[Task statement]: Only the lines below from the one containing "Where should I click to: Click the plus" to the one containing "The width and height of the screenshot is (2324, 1576)." should be repeated, both included and unchanged.

------ Provided records ------

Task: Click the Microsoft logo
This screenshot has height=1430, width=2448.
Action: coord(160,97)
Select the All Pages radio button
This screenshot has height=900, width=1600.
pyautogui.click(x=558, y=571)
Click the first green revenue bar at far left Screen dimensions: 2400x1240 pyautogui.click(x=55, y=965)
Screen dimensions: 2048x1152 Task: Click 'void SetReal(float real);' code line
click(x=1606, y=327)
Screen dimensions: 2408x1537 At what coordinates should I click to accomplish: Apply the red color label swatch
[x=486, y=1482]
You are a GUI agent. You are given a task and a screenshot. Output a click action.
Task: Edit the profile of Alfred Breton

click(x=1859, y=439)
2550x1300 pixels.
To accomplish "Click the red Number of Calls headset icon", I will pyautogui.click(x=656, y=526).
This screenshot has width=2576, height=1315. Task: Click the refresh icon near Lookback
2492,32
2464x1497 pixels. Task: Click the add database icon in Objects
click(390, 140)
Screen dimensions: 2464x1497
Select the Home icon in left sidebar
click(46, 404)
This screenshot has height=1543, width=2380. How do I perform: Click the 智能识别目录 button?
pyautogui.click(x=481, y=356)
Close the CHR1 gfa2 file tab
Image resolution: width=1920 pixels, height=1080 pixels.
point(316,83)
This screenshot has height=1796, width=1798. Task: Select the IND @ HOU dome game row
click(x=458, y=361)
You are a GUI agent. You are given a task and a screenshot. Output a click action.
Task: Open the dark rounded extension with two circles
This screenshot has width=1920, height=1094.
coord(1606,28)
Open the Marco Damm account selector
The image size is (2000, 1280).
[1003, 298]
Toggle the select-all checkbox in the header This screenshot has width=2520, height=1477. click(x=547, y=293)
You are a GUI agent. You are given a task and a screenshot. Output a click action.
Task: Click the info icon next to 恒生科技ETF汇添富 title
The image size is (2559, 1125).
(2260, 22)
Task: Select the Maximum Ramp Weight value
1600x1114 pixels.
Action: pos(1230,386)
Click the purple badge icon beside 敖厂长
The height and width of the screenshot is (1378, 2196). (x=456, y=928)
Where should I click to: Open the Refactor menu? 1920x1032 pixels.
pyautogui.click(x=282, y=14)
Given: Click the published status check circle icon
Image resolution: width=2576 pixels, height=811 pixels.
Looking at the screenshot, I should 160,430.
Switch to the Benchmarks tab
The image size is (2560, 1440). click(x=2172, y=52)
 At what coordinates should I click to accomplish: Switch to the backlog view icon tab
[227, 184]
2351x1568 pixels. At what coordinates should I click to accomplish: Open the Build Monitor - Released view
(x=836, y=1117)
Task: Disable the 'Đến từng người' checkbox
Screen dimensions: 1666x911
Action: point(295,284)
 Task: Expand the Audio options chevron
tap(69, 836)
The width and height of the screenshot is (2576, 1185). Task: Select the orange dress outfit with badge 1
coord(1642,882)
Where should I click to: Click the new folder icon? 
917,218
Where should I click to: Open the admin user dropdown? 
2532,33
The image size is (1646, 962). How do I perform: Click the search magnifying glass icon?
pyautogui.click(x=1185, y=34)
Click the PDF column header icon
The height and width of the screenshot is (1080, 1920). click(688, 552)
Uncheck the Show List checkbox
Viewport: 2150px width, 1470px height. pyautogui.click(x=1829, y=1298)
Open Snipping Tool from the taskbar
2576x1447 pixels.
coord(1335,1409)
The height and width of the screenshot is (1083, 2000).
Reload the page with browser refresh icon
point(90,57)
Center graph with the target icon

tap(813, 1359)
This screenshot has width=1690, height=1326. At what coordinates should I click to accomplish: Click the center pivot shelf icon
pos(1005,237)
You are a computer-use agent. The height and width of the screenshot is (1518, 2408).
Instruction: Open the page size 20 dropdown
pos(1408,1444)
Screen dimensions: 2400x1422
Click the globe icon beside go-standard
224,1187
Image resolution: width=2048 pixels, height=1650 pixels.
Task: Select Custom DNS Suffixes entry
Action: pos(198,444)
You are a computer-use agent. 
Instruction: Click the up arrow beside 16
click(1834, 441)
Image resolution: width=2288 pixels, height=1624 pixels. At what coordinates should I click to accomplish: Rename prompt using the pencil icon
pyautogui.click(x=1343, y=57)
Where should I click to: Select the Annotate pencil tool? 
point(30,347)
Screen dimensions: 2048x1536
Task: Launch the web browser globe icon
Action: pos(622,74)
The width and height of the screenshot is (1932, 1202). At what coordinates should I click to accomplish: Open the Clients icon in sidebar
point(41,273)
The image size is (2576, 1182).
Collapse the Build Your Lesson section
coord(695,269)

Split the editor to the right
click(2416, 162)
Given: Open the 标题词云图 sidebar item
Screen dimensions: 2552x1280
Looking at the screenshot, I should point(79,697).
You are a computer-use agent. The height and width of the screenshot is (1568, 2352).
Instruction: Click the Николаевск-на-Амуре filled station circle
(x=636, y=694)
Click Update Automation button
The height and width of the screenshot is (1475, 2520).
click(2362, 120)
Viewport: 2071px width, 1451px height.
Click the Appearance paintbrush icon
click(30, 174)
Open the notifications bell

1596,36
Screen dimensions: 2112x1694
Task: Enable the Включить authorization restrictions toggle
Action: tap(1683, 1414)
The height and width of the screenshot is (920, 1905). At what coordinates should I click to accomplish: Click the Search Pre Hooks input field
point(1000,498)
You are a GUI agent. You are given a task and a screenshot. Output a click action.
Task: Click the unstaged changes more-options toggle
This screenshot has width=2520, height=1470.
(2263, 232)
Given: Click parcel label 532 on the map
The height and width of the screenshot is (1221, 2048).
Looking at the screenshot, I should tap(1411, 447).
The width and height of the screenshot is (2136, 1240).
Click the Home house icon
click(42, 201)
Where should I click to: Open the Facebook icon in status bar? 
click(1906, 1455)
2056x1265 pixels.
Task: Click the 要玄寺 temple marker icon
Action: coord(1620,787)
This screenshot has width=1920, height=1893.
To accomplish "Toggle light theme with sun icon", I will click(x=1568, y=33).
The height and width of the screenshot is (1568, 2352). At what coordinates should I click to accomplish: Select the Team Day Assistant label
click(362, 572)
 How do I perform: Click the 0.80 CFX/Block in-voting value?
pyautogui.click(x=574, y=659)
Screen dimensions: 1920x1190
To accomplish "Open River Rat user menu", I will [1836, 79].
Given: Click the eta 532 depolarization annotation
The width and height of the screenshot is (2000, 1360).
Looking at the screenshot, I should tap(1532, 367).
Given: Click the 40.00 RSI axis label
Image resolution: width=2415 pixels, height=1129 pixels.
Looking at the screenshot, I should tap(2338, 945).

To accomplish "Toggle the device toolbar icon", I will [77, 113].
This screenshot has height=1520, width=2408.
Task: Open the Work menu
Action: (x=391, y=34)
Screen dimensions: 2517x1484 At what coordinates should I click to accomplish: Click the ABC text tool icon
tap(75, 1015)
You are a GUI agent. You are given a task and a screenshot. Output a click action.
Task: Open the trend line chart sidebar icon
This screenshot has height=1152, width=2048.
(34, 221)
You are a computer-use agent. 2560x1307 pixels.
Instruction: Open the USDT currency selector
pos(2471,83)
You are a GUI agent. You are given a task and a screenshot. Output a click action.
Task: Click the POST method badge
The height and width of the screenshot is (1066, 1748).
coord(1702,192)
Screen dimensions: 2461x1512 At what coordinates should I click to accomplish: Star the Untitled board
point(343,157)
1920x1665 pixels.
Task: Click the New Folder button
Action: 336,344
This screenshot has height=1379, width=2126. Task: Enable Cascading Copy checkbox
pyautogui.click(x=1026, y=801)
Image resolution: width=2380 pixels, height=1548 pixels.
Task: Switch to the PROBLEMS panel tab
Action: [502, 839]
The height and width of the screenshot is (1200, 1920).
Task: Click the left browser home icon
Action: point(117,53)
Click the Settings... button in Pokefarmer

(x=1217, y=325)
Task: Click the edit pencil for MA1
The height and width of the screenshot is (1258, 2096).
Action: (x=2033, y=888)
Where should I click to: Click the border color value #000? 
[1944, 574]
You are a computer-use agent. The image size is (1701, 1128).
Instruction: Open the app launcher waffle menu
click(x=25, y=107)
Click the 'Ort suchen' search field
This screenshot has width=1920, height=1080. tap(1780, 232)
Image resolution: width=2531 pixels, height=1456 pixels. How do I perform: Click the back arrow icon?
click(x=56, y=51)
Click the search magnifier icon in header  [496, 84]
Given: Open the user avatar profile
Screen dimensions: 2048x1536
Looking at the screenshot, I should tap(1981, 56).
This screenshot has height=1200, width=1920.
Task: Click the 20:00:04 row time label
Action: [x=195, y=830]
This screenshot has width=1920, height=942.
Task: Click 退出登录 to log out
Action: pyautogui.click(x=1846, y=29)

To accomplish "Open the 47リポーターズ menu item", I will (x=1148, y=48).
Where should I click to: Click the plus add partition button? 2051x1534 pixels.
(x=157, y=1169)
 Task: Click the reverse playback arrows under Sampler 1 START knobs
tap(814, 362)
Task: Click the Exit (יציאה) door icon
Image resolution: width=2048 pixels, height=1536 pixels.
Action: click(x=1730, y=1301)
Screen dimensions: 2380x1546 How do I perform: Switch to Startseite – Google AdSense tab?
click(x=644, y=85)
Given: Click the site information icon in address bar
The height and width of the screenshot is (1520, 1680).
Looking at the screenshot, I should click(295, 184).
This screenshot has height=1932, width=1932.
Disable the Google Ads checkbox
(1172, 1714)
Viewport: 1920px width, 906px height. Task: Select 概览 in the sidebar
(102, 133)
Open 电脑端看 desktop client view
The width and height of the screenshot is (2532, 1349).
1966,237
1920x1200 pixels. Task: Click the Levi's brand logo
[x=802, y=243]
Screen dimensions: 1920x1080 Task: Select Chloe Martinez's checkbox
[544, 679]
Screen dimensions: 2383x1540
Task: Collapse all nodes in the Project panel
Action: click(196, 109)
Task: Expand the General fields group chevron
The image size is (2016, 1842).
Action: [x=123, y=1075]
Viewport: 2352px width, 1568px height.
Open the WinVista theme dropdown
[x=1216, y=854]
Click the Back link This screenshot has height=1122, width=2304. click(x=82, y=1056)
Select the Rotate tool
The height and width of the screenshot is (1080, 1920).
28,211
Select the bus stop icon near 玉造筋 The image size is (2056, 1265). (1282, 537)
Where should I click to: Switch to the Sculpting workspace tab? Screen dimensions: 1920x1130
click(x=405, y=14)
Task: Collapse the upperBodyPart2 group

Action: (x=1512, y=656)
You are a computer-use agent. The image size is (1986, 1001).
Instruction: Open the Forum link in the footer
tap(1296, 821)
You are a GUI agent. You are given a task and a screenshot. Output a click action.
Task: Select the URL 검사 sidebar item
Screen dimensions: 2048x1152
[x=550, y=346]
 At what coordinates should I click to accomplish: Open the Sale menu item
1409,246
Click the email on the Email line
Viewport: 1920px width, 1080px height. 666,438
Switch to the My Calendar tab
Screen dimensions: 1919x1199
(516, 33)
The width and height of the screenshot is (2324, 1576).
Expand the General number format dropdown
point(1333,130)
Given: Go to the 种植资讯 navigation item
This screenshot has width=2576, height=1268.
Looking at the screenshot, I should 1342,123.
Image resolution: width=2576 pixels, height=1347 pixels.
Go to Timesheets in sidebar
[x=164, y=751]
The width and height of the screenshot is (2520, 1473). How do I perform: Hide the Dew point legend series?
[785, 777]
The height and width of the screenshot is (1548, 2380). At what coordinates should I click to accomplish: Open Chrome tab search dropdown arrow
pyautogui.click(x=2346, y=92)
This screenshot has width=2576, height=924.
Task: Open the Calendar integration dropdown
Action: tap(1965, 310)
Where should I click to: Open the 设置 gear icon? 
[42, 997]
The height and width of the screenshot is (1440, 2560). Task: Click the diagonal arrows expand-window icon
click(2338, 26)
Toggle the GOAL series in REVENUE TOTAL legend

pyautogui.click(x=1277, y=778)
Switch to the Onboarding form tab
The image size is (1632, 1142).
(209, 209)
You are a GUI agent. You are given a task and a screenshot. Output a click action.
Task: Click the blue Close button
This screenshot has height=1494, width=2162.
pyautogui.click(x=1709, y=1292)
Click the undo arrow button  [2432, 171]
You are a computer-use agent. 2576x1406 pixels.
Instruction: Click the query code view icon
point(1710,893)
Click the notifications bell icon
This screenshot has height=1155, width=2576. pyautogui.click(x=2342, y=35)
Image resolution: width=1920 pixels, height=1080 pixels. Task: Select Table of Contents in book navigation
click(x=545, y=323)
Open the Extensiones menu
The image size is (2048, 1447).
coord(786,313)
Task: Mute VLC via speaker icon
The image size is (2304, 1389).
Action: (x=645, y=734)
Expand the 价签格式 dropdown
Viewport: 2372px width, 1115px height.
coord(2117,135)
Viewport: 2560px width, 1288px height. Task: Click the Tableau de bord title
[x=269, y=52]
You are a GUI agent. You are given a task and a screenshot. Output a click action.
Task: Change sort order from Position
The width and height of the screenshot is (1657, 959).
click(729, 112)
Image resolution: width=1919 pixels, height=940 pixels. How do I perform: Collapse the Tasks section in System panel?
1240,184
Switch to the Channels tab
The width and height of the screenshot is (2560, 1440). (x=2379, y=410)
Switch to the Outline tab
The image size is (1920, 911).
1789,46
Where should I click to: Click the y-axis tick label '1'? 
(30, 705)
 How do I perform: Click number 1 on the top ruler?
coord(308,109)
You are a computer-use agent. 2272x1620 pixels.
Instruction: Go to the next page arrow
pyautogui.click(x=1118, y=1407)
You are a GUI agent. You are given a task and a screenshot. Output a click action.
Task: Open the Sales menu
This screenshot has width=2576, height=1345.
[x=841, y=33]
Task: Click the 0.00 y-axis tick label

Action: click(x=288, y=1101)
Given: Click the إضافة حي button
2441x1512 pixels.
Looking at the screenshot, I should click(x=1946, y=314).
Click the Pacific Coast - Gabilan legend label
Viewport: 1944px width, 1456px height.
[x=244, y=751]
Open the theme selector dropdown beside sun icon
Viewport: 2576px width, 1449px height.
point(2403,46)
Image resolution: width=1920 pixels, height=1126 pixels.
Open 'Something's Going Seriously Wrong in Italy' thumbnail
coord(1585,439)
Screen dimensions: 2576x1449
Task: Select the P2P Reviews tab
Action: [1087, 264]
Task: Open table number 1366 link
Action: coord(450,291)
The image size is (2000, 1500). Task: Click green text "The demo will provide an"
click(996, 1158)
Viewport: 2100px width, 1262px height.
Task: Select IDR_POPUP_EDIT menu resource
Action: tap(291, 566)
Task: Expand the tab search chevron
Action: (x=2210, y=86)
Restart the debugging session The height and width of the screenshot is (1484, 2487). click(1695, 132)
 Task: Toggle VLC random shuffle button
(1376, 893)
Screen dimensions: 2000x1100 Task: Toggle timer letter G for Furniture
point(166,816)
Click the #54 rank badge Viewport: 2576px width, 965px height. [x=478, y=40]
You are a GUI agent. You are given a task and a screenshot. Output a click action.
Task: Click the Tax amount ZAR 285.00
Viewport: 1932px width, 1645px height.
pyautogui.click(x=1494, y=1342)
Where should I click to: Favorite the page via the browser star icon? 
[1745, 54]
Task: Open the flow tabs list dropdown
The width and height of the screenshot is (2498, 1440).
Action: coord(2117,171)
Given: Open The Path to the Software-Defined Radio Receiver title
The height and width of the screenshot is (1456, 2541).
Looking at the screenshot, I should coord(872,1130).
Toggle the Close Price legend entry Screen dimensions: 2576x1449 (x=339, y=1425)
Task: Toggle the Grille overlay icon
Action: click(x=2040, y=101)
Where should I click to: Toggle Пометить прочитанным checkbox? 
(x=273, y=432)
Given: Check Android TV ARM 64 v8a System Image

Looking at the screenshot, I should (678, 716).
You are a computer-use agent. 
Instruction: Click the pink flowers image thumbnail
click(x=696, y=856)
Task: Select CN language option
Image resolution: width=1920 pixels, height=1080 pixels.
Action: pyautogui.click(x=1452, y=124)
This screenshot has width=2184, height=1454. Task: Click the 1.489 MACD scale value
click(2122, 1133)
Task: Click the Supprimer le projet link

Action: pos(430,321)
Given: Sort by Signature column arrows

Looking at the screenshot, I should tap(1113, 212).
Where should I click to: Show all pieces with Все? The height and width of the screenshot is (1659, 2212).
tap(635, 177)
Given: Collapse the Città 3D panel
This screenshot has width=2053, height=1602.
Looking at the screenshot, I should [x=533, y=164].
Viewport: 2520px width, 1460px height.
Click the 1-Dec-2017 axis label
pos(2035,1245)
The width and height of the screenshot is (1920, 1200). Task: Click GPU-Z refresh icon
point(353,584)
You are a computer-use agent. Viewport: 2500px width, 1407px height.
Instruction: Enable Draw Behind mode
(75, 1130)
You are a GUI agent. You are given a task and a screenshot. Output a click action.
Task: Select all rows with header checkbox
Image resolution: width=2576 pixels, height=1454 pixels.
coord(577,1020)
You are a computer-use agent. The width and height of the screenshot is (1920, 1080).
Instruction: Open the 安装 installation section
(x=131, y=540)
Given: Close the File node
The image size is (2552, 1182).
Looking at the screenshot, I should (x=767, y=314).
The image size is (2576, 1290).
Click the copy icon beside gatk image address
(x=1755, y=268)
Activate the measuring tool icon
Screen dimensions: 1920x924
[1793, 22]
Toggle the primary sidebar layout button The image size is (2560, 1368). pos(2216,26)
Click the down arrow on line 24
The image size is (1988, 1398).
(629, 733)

------

[Task answer]:
Where should I click to: Click the plus add partition button? 2051x1534 pixels.
(x=157, y=1169)
 Task: Click the reverse playback arrows under Sampler 1 START knobs
tap(814, 362)
Task: Click the Exit (יציאה) door icon
Image resolution: width=2048 pixels, height=1536 pixels.
Action: click(x=1730, y=1301)
Screen dimensions: 2380x1546 How do I perform: Switch to Startseite – Google AdSense tab?
click(x=644, y=85)
Given: Click the site information icon in address bar
The height and width of the screenshot is (1520, 1680).
Looking at the screenshot, I should click(295, 184).
This screenshot has height=1932, width=1932.
Disable the Google Ads checkbox
(1172, 1714)
Viewport: 1920px width, 906px height. Task: Select 概览 in the sidebar
(102, 133)
Open 电脑端看 desktop client view
The width and height of the screenshot is (2532, 1349).
1966,237
1920x1200 pixels. Task: Click the Levi's brand logo
[x=802, y=243]
Screen dimensions: 1920x1080 Task: Select Chloe Martinez's checkbox
[544, 679]
Screen dimensions: 2383x1540
Task: Collapse all nodes in the Project panel
Action: click(196, 109)
Task: Expand the General fields group chevron
The image size is (2016, 1842).
Action: [x=123, y=1075]
Viewport: 2352px width, 1568px height.
Open the WinVista theme dropdown
[x=1216, y=854]
Click the Back link This screenshot has height=1122, width=2304. click(x=82, y=1056)
Select the Rotate tool
The height and width of the screenshot is (1080, 1920).
28,211
Select the bus stop icon near 玉造筋 The image size is (2056, 1265). (1282, 537)
Where should I click to: Switch to the Sculpting workspace tab? Screen dimensions: 1920x1130
click(x=405, y=14)
Task: Collapse the upperBodyPart2 group

Action: (x=1512, y=656)
You are a computer-use agent. The image size is (1986, 1001).
Instruction: Open the Forum link in the footer
tap(1296, 821)
You are a GUI agent. You are given a task and a screenshot. Output a click action.
Task: Select the URL 검사 sidebar item
Screen dimensions: 2048x1152
[x=550, y=346]
 At what coordinates should I click to accomplish: Open the Sale menu item
1409,246
Click the email on the Email line
Viewport: 1920px width, 1080px height. 666,438
Switch to the My Calendar tab
Screen dimensions: 1919x1199
(516, 33)
The width and height of the screenshot is (2324, 1576).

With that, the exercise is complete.